Just remember, I'm not reviewing these movies, but rather predicting where they'll end up on the Tomatometer. Let's take a look at what This Rotten Week has to offer.

Ender’s Game
A few year’s ago I read Ender’s Game by Orson Scott Card and loved it. It was like Harry Potter, if the scarred-one was a military and strategic genius rather than a dopey kid who lucked his way into Hogwarts’ history (I kid, I kid). Scott Card created a character in Ender Wiggin much different than the standard child hero. First of all, the book retains elements of violence, especially on the part of the titular hero, not often seen with a child protagonist. Like the Harry Potter novels, Ender’s Game offers up the power of friendship and family as the constants by which we can ground ourselves in no matter the situation. But Scott Card also posited a world in which our children aren’t reluctantly thrust into situations of power but rather asked (begged really) by adults to lead humanity. As a bonus, though written in the eighties, it had some predictive power over the nature of our technological advances (the kids basically use iPads while training, there’s the internet as a global uniter). Like I said, I loved it.

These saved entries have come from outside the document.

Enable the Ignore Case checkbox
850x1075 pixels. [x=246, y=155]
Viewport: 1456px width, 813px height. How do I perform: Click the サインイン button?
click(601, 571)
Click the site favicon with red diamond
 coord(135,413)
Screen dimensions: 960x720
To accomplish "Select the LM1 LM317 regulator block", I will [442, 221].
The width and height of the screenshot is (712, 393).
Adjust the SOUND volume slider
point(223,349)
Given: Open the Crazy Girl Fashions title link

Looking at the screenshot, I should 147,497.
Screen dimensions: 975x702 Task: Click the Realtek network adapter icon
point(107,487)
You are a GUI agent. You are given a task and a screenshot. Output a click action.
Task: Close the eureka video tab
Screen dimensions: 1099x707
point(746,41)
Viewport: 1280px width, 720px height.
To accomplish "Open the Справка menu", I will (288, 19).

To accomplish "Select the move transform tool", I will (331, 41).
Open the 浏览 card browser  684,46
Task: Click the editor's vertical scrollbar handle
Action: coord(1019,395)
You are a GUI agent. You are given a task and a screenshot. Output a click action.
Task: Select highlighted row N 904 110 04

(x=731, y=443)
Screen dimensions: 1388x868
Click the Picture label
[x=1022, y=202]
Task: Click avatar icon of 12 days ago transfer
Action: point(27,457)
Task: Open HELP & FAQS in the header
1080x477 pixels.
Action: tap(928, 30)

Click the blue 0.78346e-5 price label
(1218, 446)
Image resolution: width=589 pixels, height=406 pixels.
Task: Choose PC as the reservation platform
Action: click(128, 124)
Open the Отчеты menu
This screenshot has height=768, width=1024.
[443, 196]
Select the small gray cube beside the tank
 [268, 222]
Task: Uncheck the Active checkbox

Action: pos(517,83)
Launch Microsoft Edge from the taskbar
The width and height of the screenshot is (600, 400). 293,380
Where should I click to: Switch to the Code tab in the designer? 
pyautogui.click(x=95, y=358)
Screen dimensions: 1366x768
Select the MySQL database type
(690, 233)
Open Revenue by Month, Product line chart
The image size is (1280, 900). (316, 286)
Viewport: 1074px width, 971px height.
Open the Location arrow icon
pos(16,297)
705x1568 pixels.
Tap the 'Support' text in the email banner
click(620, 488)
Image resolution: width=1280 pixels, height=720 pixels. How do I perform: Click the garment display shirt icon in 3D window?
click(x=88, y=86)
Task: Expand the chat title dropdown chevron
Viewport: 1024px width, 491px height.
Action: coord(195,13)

And it’s taken absolutely forever for this thing to become a movie. That may have been for the best, as many of the technological advances in our real world have finally caught up with Scott Card’s ideas (though we haven’t faced global annihilation from an alien species...yet). With Asa Butterfield (Hugo-94%) as the reluctant leader, and ways to visually imagine (on screen) the intergalactic world in which Ender is thrust, we probably had to reach a point of consciousness in which our children are able to commit acts of egregious macro and micro violence on screen (thanks Hunger Games) without getting too prude about it. Because Ender is no saint, believe me.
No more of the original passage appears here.